With GSA on Hot Seat, Will Its Construction Budget Be Hurt?
The General Services Administration, shaken by revelations about a costly 2010 conference held by its Public Buildings Service and subsequent changes in top management, will be on the hot seat next week on Capitol Hill as congressional committee hearings gear up for hearings on the Nevada meeting.
For design and construction firms, a key question is whether the controversy, and departure of Administrator Martha Johnson and PBS Commissioner Robert Peck, will affect the agency's construction budget—or what's left of it.
The new hearings may not answer that question, but well before the latest news broke, GSA's construction account has been a target of congressional budget cutters, particularly in the House. The program received $894 million in 2010, but was slashed to $82 million in 2011 and trimmed this year to just $50 million.
The Obama administration has asked Congress for only $56 million in 2013 and that may be the most that the House and Senate will approve.
Final numbers won't emerge until late this year, when 2013 appropriations are wrapped up, maybe in a post-election session.
But the disclosure of what a GSA Inspector General's report termed "excessive and wasteful" spending on a conference sponsored by the public-buildings unit won't help the agency in the coming budget battles.
The House GOP-drafted 2013 budget resolution, which the chamber approved March 29, also has bad news for GSA construction. Though the measure doesn't specify funding for individual federal programs. But the Budget Committee report accompanying the legislation does have a series of "Illustrative Policy Options." One of those calls for barring new GSA construction for a year.

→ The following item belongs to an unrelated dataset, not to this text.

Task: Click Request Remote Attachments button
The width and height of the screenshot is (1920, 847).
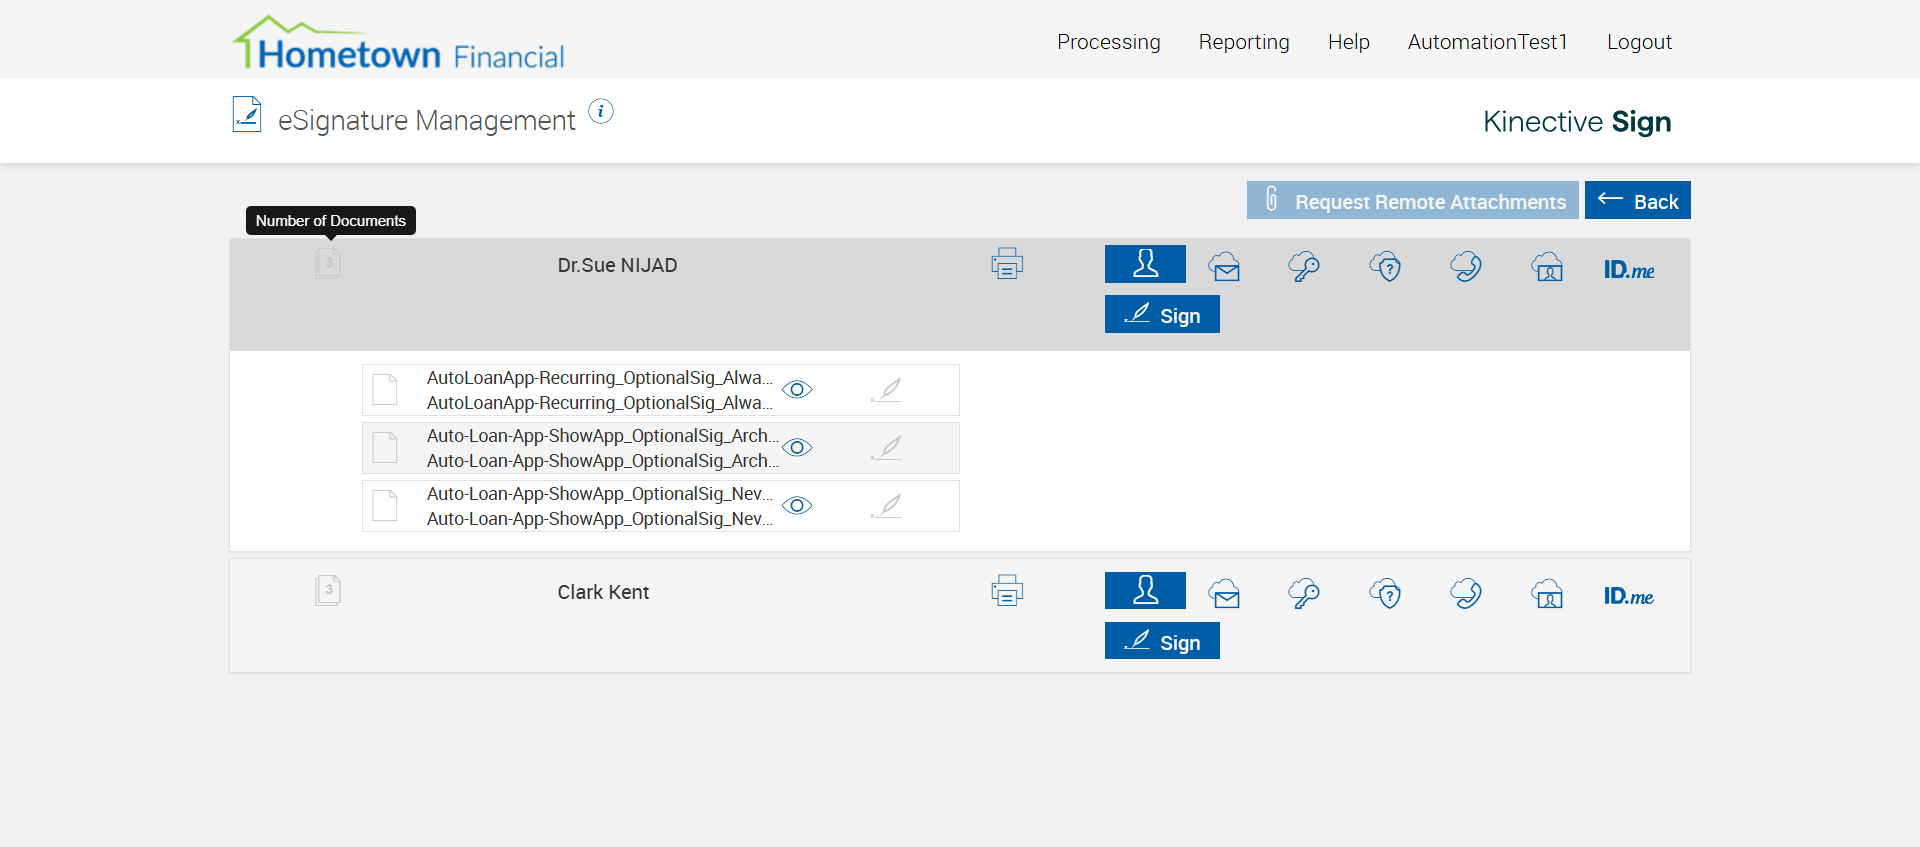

A relative bright spot for GSA has been its account that funds building renovations. It received $280 million for 2012, the same as in 2011. The White House requested $495 million for 2013.
Well before news broke about the Nevada meeting, the House Transportation and Infrastructure Committee's Republican leaders had been criticizing GSA for having too many underutilized buildings, in Washington, D.C., and elsewhere.
The House Oversight and Government Reform Committee will hold the first of the new congressional GSA hearings on Monday, April 16. Johnson is among those scheduled to testify
The Transportation and Infrastructure panel will follow with a hearing the next day.